Start of MATERIAL FOR THIS TASK

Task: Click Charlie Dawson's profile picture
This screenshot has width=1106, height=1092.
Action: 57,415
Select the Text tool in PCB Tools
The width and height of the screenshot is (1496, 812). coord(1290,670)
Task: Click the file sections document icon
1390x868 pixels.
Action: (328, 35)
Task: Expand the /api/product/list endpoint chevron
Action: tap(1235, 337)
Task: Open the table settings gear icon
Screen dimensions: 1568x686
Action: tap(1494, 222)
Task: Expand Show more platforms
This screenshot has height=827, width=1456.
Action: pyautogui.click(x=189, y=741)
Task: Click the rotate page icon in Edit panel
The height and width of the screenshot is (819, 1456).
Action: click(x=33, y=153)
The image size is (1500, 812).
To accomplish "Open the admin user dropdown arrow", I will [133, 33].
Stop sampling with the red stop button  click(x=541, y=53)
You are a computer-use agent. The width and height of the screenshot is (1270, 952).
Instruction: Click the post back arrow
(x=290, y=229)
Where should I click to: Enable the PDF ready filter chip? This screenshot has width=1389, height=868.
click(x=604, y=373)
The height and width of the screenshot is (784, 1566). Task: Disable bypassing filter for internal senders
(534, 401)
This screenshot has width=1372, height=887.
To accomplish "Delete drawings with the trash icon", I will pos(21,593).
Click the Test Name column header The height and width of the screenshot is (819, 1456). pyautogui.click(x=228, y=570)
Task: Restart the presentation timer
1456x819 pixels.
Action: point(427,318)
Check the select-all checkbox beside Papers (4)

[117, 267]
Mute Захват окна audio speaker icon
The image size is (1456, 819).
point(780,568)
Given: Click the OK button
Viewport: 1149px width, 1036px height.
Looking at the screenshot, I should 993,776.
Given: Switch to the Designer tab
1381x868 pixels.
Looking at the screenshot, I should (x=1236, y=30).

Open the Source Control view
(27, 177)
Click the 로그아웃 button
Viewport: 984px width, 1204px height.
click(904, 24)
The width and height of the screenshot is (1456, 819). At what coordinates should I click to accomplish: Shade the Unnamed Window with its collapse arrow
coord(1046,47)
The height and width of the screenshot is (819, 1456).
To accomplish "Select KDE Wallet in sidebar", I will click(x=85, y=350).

End of MATERIAL FOR THIS TASK

== WHAT THE TASK REQUIRES ==
Output every line above so that it reads exactly as before.

== TASK OUTPUT ==
Task: Click Charlie Dawson's profile picture
This screenshot has width=1106, height=1092.
Action: 57,415
Select the Text tool in PCB Tools
The width and height of the screenshot is (1496, 812). coord(1290,670)
Task: Click the file sections document icon
1390x868 pixels.
Action: (328, 35)
Task: Expand the /api/product/list endpoint chevron
Action: tap(1235, 337)
Task: Open the table settings gear icon
Screen dimensions: 1568x686
Action: tap(1494, 222)
Task: Expand Show more platforms
This screenshot has height=827, width=1456.
Action: pyautogui.click(x=189, y=741)
Task: Click the rotate page icon in Edit panel
The height and width of the screenshot is (819, 1456).
Action: click(x=33, y=153)
The image size is (1500, 812).
To accomplish "Open the admin user dropdown arrow", I will [133, 33].
Stop sampling with the red stop button  click(x=541, y=53)
You are a computer-use agent. The width and height of the screenshot is (1270, 952).
Instruction: Click the post back arrow
(x=290, y=229)
Where should I click to: Enable the PDF ready filter chip? This screenshot has width=1389, height=868.
click(x=604, y=373)
The height and width of the screenshot is (784, 1566). Task: Disable bypassing filter for internal senders
(534, 401)
This screenshot has width=1372, height=887.
To accomplish "Delete drawings with the trash icon", I will pos(21,593).
Click the Test Name column header The height and width of the screenshot is (819, 1456). pyautogui.click(x=228, y=570)
Task: Restart the presentation timer
1456x819 pixels.
Action: point(427,318)
Check the select-all checkbox beside Papers (4)

[117, 267]
Mute Захват окна audio speaker icon
The image size is (1456, 819).
point(780,568)
Given: Click the OK button
Viewport: 1149px width, 1036px height.
Looking at the screenshot, I should 993,776.
Given: Switch to the Designer tab
1381x868 pixels.
Looking at the screenshot, I should (x=1236, y=30).

Open the Source Control view
(27, 177)
Click the 로그아웃 button
Viewport: 984px width, 1204px height.
click(904, 24)
The width and height of the screenshot is (1456, 819). At what coordinates should I click to accomplish: Shade the Unnamed Window with its collapse arrow
coord(1046,47)
The height and width of the screenshot is (819, 1456).
To accomplish "Select KDE Wallet in sidebar", I will click(x=85, y=350).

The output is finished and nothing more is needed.